----- Data shown -----

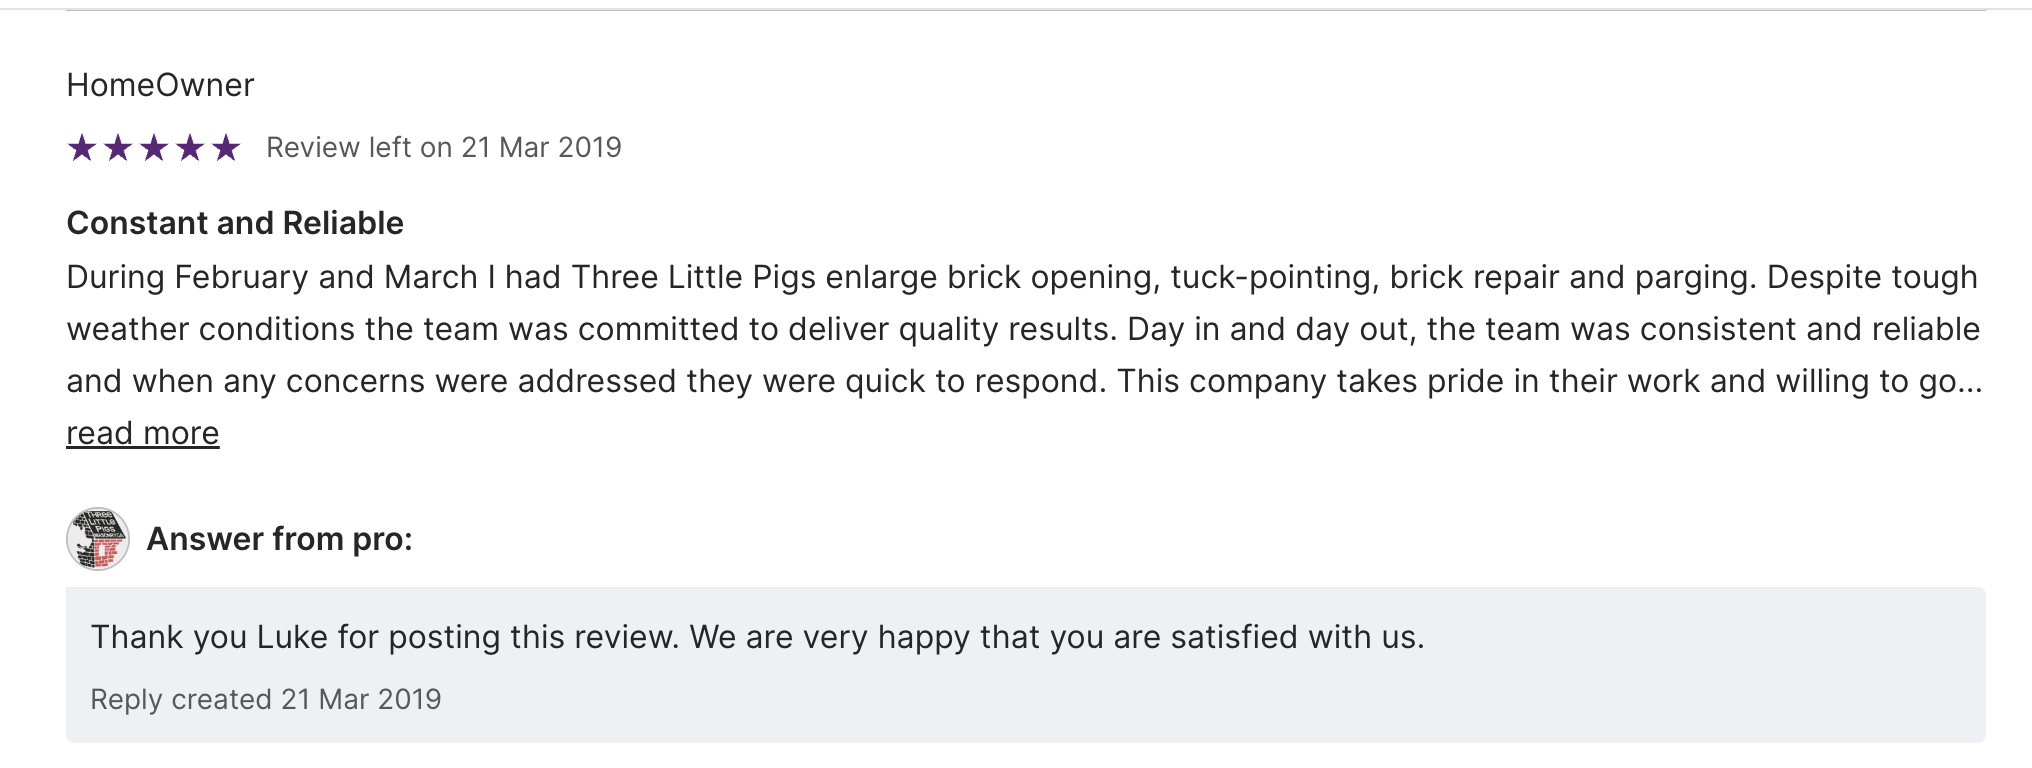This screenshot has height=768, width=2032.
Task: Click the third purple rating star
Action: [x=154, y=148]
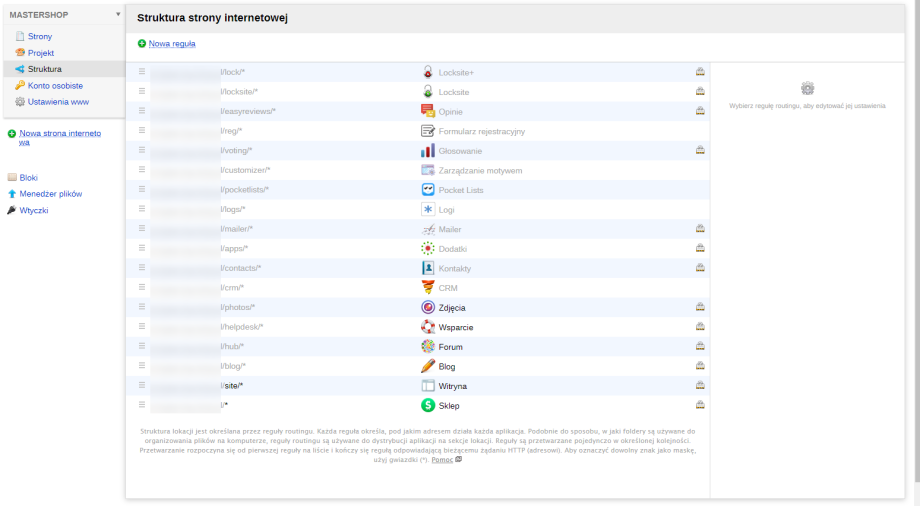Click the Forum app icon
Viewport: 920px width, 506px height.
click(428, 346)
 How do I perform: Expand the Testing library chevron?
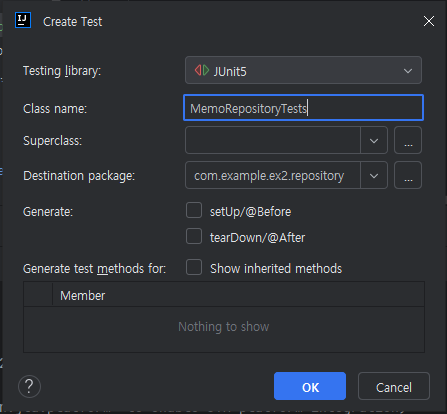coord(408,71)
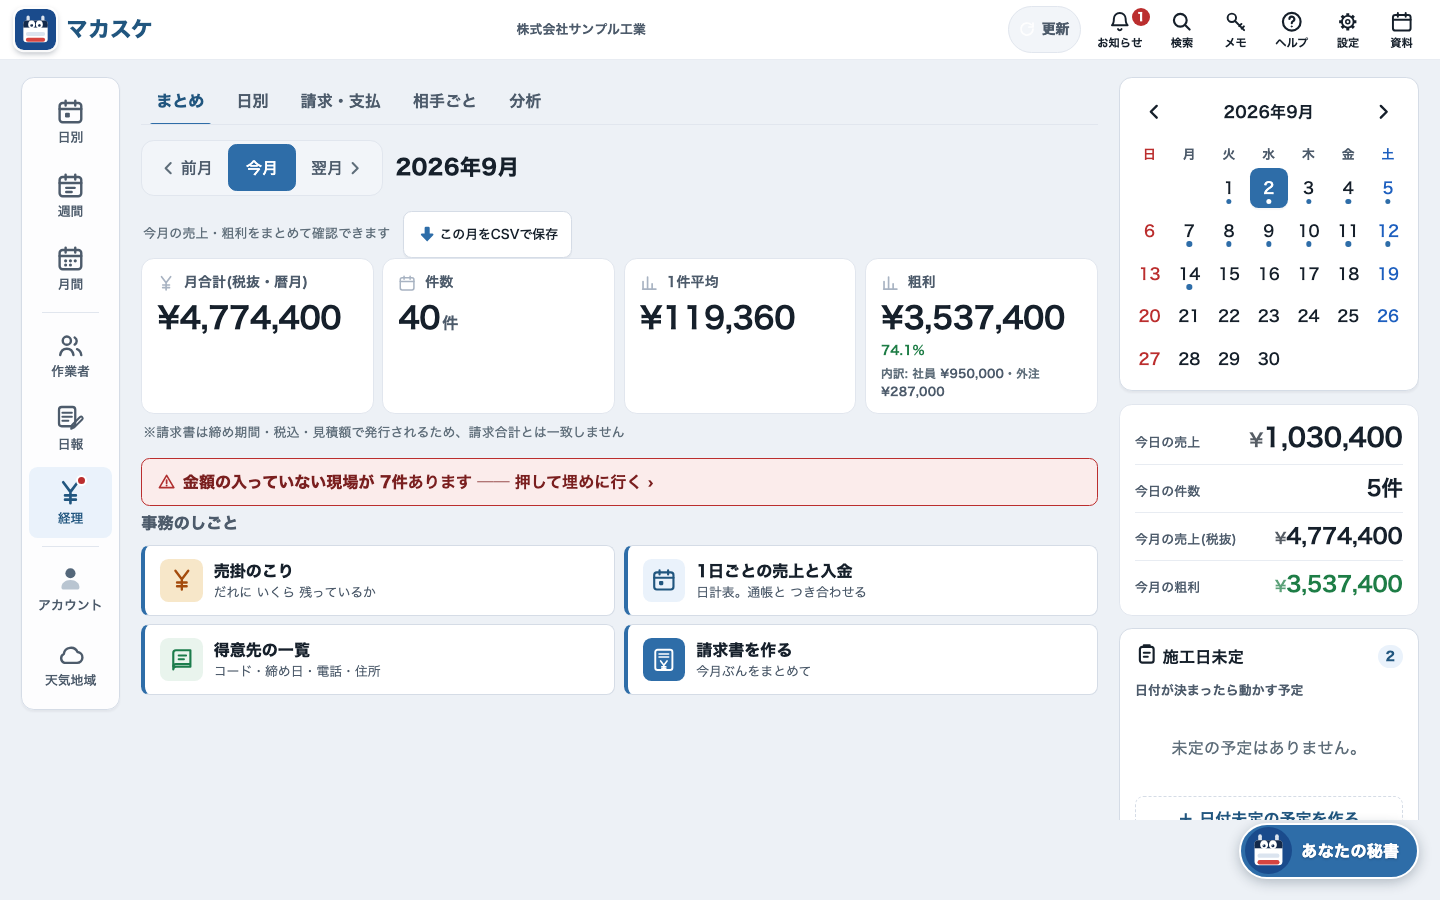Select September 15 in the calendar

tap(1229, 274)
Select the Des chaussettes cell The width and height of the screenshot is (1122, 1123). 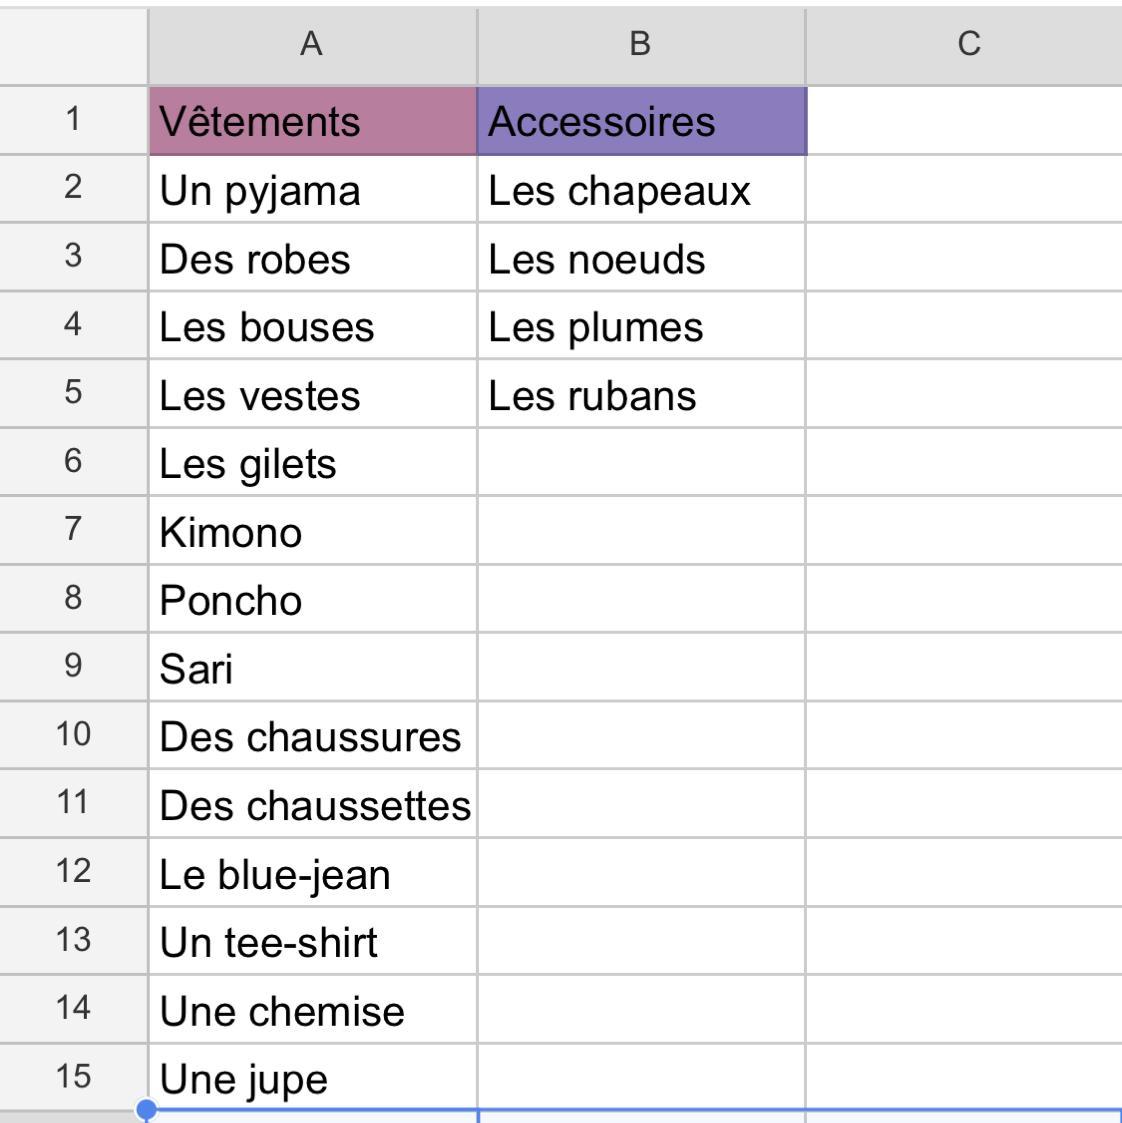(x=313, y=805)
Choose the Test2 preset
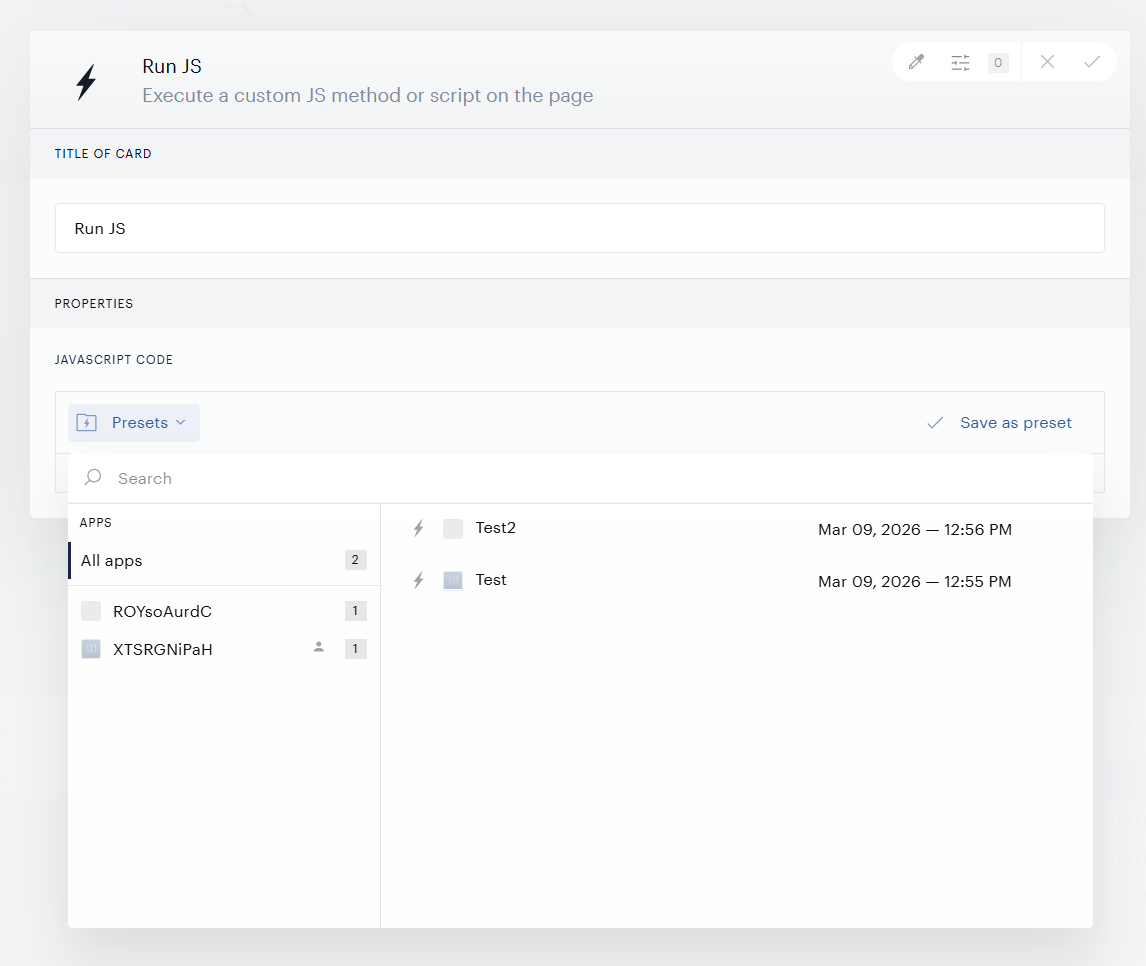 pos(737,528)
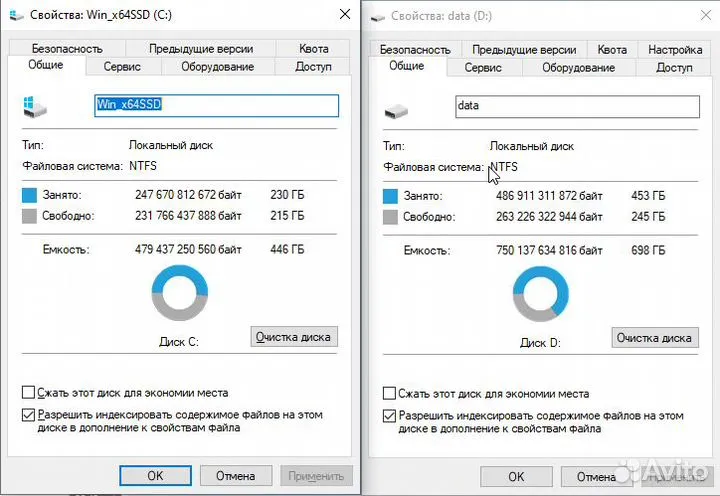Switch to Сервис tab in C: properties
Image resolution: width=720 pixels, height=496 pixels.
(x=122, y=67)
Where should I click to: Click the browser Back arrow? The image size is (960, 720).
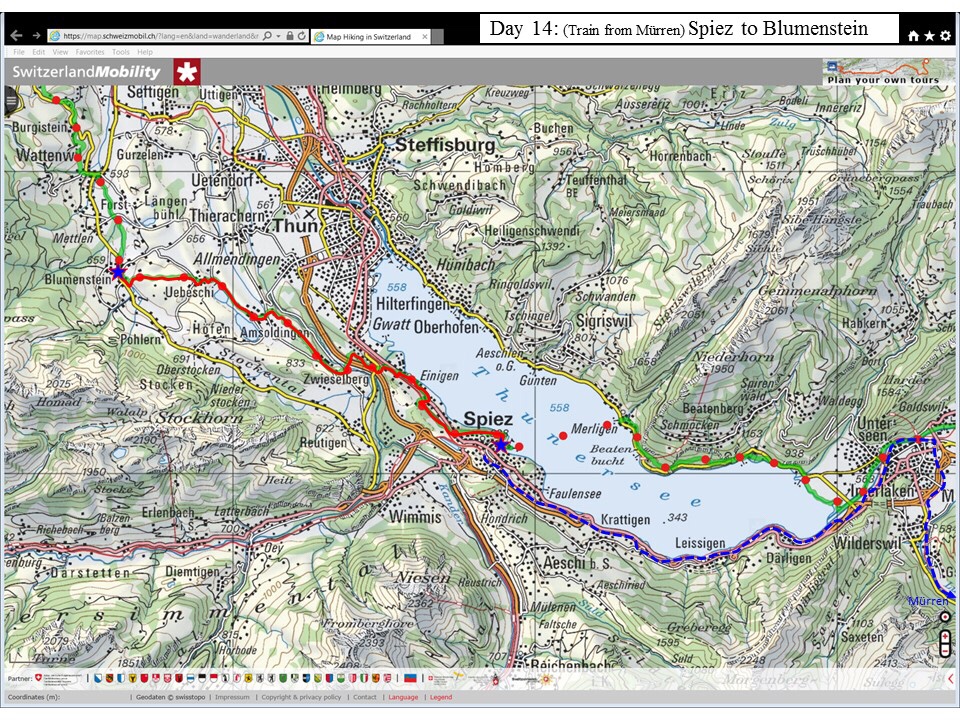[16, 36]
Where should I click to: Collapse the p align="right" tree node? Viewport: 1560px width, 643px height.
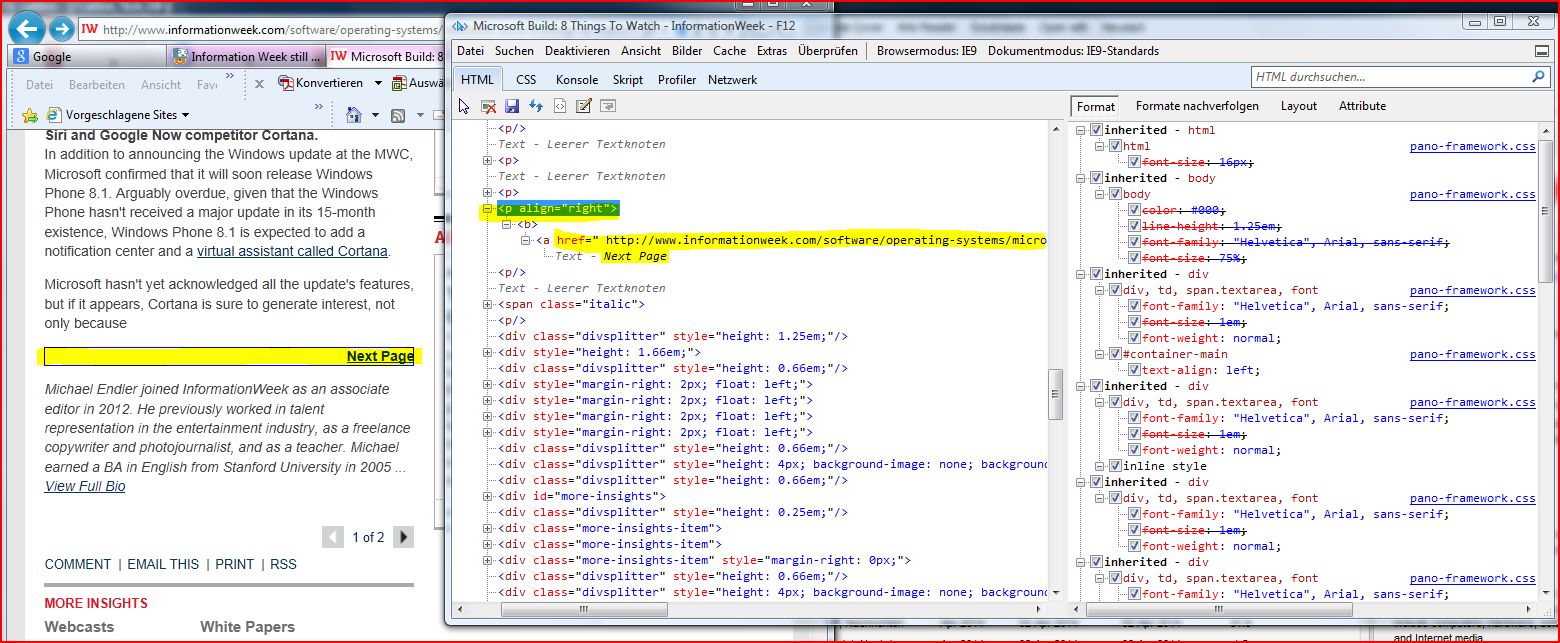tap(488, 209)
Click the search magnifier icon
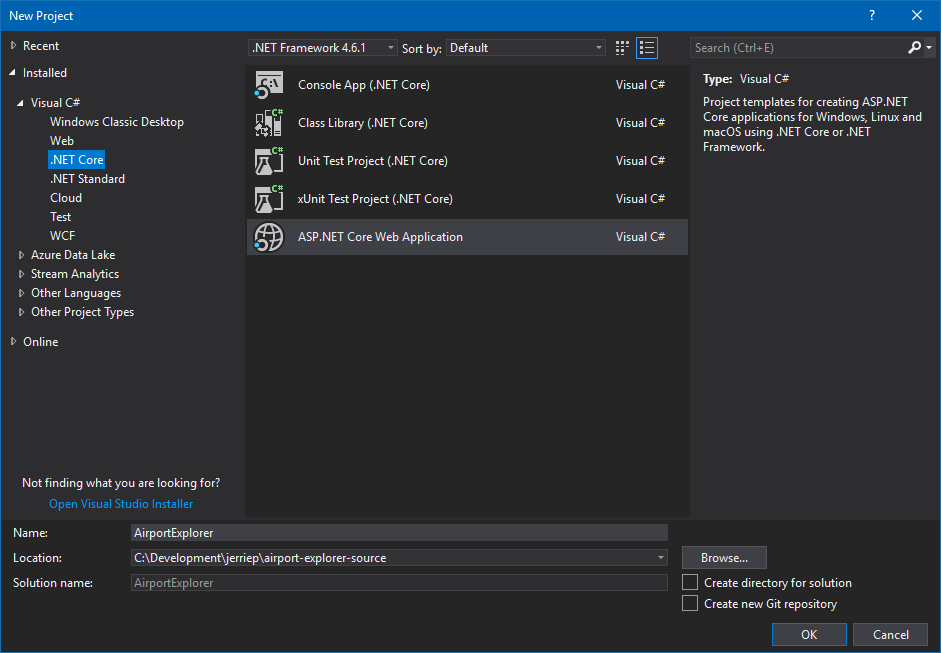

-----

### Problem statement
Copy the final portion of the records: every line from the one containing "Where should I click to: Collapse" through the last, word for word, without pictures.

### Answer for this exercise
Where should I click to: Collapse the p align="right" tree node? Viewport: 1560px width, 643px height.
tap(488, 209)
Click the search magnifier icon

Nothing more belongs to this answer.